Ed Note: The game looks way better these screenshots might imply. Everything has a very nice vector art feel, a feeling that was absolutely destroyed by my image compression. Whoops.
I think you should play Loot Rascals. Generally, I’d say I like the game.
Has the lede been unburied? Am I now free to waddle forward and backward between comparisons to other games and ramble about dissonance? I am? Fantastic. Let’s roll.
First, a bit of context, and some info on Loot Rascals: it’s another game I grabbed from the itch.io Racial Justice Bundle. It’s a roguelike, but as far as I can tell, without any between run progression systems. A run consists of five or so levels (I’ve only ever gotten up to 3 before, so there might be more), consisting of randomly generated maps on a hex grid. You control a spacelady or spaceman that you choose at the start (same stats, different sprites), to get through these levels by fighting monsters. You have three stats, Attack, Defense, and HP, and monsters have one stat, Attack/HP.
I know what you’re thinking. No, it’s not a typo.
When you and an enemy occupy the same square you fight, with the time of day determining who gets to hit first. There’s a day/night system and manipulating this system and trying to land the first hit is a big part of the game. The math for combat works something like this:
If the player is attacking, they deal damage to the monster equal to the player’s attack. Player attacks deal damage equal to the player’s attack stat. Monster attacks deal damage to the player equal to the Monsters attack/HP stat divided by the players defense. If the result is less than 1, that value is the chance for the attack to still go through and hit. If an attack hits, it deals 1 damage.
The big takeaway I want you to make is the following: Any attack that hits has a CHANCE to inflict damage, even if the chance is very low. This is going to be important in a bit.
Okay, so we’ve talked about stats. We’ve talked about how they work. But how do you get them?
The answer, of course, is cards. Or card blocks. Your inventory looks like this.
Cards in the main section give you stats. Cards in your stockpile on the right do not. There are a few other different types of cards, like the Chronoflange one, that don’t give any stats, but change rules about how the game works, and also elemental cards, that give access to special abilities, like setting things on fire, teleporting, or creating decoys.
So with all of this said, I have two big problems with Loot Rascals, and they have to do with randomness and telegraphing. Lets talk about the randomness first.
A lot of roguelike games use procedurally generated or random-esqe levels in order to increase replayability. Spelunky, Slay the Spire, and Binding of Issac are a few that come to mind. However, none of these are really random. Instead, they tend to follow certain patterns or rules regarding how they function, and those rules can be learned and exploited. Spelunky will always have a dog in the level. Each floor of Binding of Issac will always have a treasure room to find. Each floor of Slay the Spire ends in a boss fight. The levels for Loot Rascals though, appear to be almost entirely random, and occasionally this means you end up in starting locations that are simply bad, forcing you to take early hits and lose health just to access the rest of the map.

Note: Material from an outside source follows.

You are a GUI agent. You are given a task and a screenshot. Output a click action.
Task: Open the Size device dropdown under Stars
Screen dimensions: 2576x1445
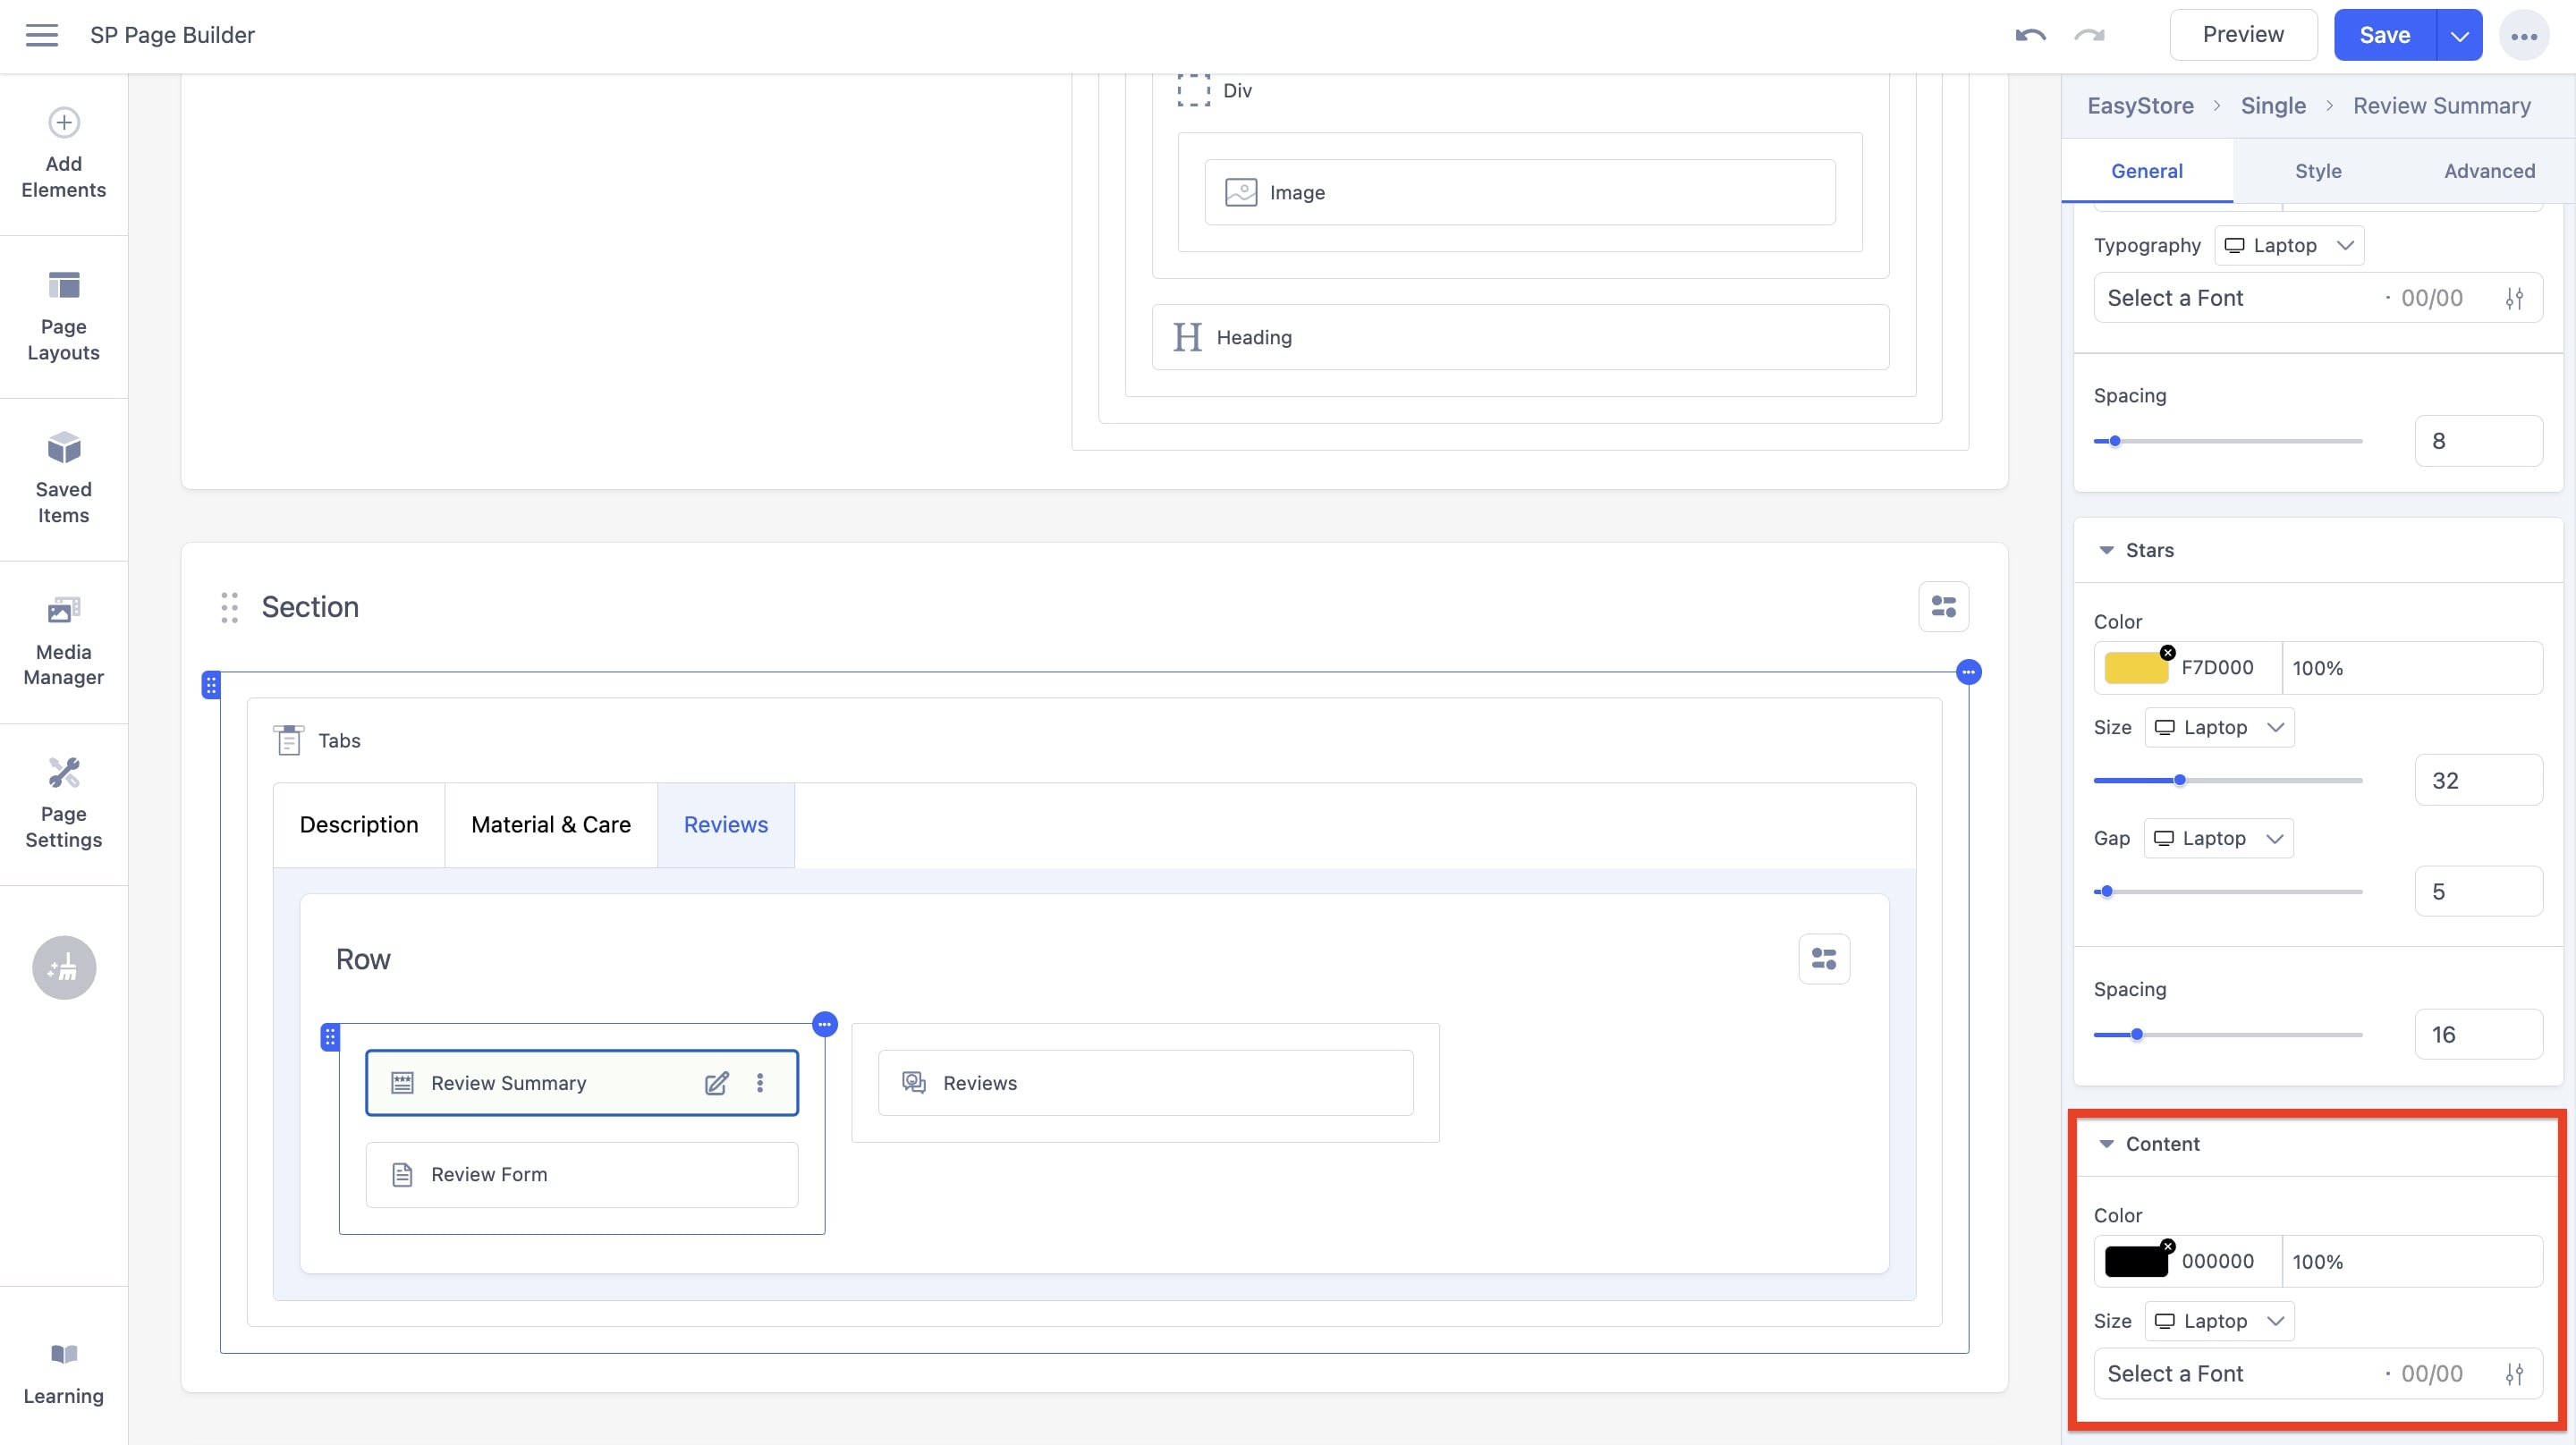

In addition, since card drops are almost completely random (certain enemies will always drop certain elemental cards, but I haven’t found anything of the sort for normal stat cards), you can spend a lot of time trying to farm card drops and get nothing, or you can get one or two good drops early, and use them to clean up an entire level. It’s frustrating, because it just ends up feeling like straight luck.
This feeling of randomness is also present in the damage calculation. Because of the way hit chances work, if you end up in a fight, and the enemy gets to attack you, there is ALWAYS a chance that they deal damage. It’s frustrating, because parts of the game can end up feeling very “Push your luck” as opposed to tactical decision making.
The second big gripe I have is with how the actions that enemies will take are telegraphed, and I’ll just be referring to as telegraphing from now on. Every enemy in the game has some form of movement pattern. The Ratmen will run away, Ogre will move every other turn, the half-horse/half-seahorse Horse Bro will flip combat sides… and I can’t think of any more to list, because I haven’t been able to actually figure out how they work. I have no idea how Bola aliens work, just that they go in circles. The game doesn’t give you any information about where Bounty Hunters will aim their next shot, or how a Webbers’ webbing actually works.
The thing is, because of the situations the game puts you into, it often feels like you’re supposed to have this information, and then make the best choice based on the information.
A few other minor quibbles: you can’t save in the middle of game. There are a bunch of disconnected social components that just don’t seem to work. I wish it didn’t feel like there was an optimal build for any given situation. It would also be cool if you had some ability to choose cards for your build.
Outside of all this gameplay stuff, the art is really solid, if a bit cute, and the voice acting was enjoyable enough for me to mostly not skip it. I liked Loot Rascals enough for it to get it’s own whole little writeup, and like I said at the top, I think it’s worth playing. But there were also quite a few mechanics that mostly just frustrated me.